Une journaliste avec qui j’ai discuté à La Havane comparait la politique du gouvernement au système de rationnement national :
"Ils distribuent l’accès à internet de la même manière qu’ils distribuent du riz : selon les besoins"
Les professionnels expérimentés – docteurs, académiciens, chercheurs en science ou en technologie et hauts fonctionnaires – sont autorisés à accéder à Internet depuis leurs lieux de travail car cela est considéré comme nécessaire pour leur profession. Ils sont d’ailleurs censé n’utiliser la toile que dans le cadre de leur travail. Si certains se permettent de lire leurs e-mails, consulter la presse, ou écrire sur un blog depuis le bureau, d’autres sont plus prudents. Des rumeurs qui circulent prétendent que le gouvernement aurait installé des logiciels espions, et le fort contrôle social instauré depuis longtemps à Cuba incitent les Cubains à auto-censurer leurs comportements d’internaute, même lorsqu’ils ont totalement accès à Internet.

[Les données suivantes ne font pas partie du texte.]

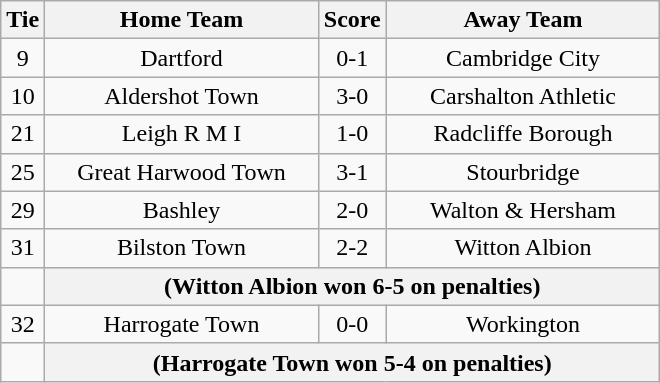
3-1 (352, 172)
Score (352, 20)
Leigh R M I (182, 134)
3-0 (352, 96)
31 (23, 248)
25 (23, 172)
Aldershot Town (182, 96)
9 (23, 58)
2-2 (352, 248)
Away Team (523, 20)
21 (23, 134)
Stourbridge (523, 172)
29 (23, 210)
10 (23, 96)
Workington (523, 324)
(Harrogate Town won 5-4 on penalties) (352, 362)
Bashley (182, 210)
1-0 (352, 134)
Harrogate Town (182, 324)
Tie (23, 20)
32 (23, 324)
Great Harwood Town (182, 172)
2-0 (352, 210)
Carshalton Athletic (523, 96)
Walton & Hersham (523, 210)
0-0 (352, 324)
(Witton Albion won 6-5 on penalties) (352, 286)
Cambridge City (523, 58)
Home Team (182, 20)
0-1 (352, 58)
Radcliffe Borough (523, 134)
Dartford (182, 58)
Bilston Town (182, 248)
Witton Albion (523, 248)
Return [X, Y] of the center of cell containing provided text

Pour les millions de cubains qui n’appartiennent pas à l’élite des travailleurs très qualifiés, le gouvernement a construit un “intranet” connu sous le nom de
“Red Cubana”, que les cubains peuvent utiliser depuis les universités, les clubs d’informatiques de jeunes, et les bureaux de poste. Si
Red Cubana permet de se connecter à la plateforme de mail officielle, il ne permet pas aux cubains d’accéder au réseau mondial. En fait, ce réseau permet de se connecter uniquement aux sites hébergés à Cuba, lesquels sont tous sous la permanente surveillance du ministère de l’information et des télécommunications.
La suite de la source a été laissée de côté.